Dari penelitian yang dilakukannya di SD, SMP dan SMA di tiga kota besar di Indonesia, sekolah dengan tingkat bullying yang terendah menunjukkan ada kaitan erat antara guru dengan siswanya serta kondisi lingkungan sekolahnya. “Yang rendah ini, di sekolahnya terdapat hubungan antara guru dan siswa yang sangat baik. Sekolahnya kecil dan nyaman, dalam arti hijau, anak-anak bebas main-main. Sekolah yg sangat biasa,” ujar Ratna.

Ratna yang juga mengajarkan mata kuliah Psikologi Lingkungan di kampus memiliki hipotesa bahwa lingkungan fisik sekolah berpengaruh besar terhadap perilaku orang-orang yang ada di sekolah. Sementara itu, Kepala Sekolah SMUN 103 Jakarta Agus Halisin mengatakan salah satu upaya yang dilakukan oleh pihak sekolahnya dalam mencegah dan mengatasi bullying adalah dengan menata ruang sekolah senyaman dan sekreatif mungkin.

“Kami merasa penataan ruang di sekolah sangat penting untuk menciptakan atmosfir untuk memunculkan kreativitas anak-anak dan menciptakan rasa nyaman sehingga anak-anak merasa seperti di rumahnya sendiri,” ujar Agus pada kesempatan yang sama. Agus juga menambahkan upaya pencegahan bullying memang harus menjadi perhatian semua pihak baik siswa, para alumni, guru, orang tua, bahkan masyarakat di sekitar sekolah.

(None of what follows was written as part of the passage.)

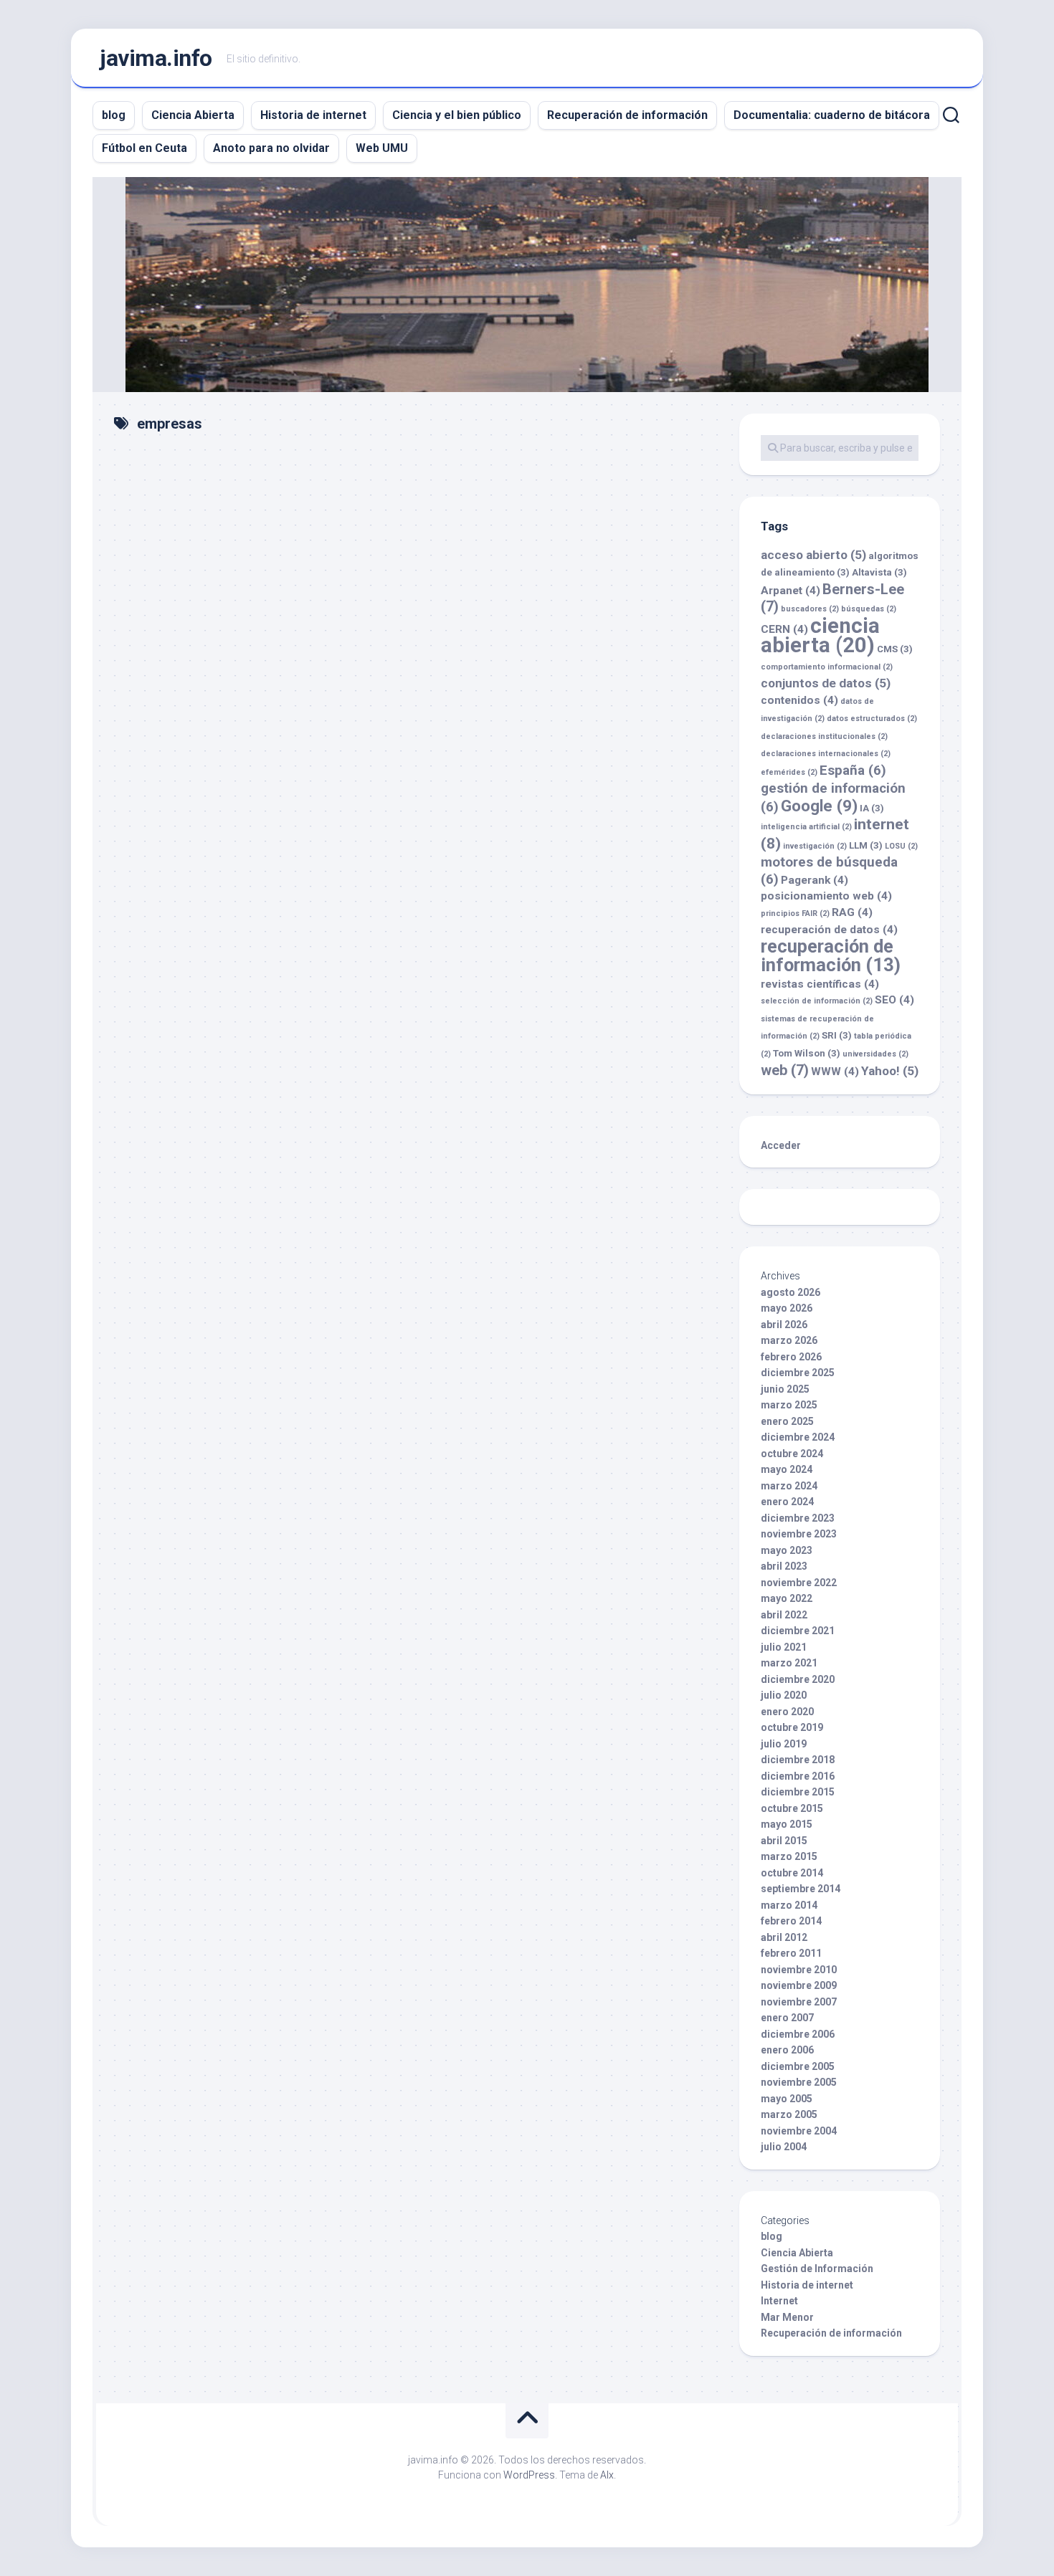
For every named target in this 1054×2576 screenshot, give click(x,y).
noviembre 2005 (799, 2082)
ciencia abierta (820, 636)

“Membentuk sistem network di sekolah, yaitu siswa, orang tua, guru dan masyarakat di sekitar sekolah dan mengadakan pelatihan untuk guru. Kita juga berkoordinasi dengan sekolah-sekolah terdekat, membangun jejaring untuk mengatasi dan mencegah terjadi bullying,” tambah Agus.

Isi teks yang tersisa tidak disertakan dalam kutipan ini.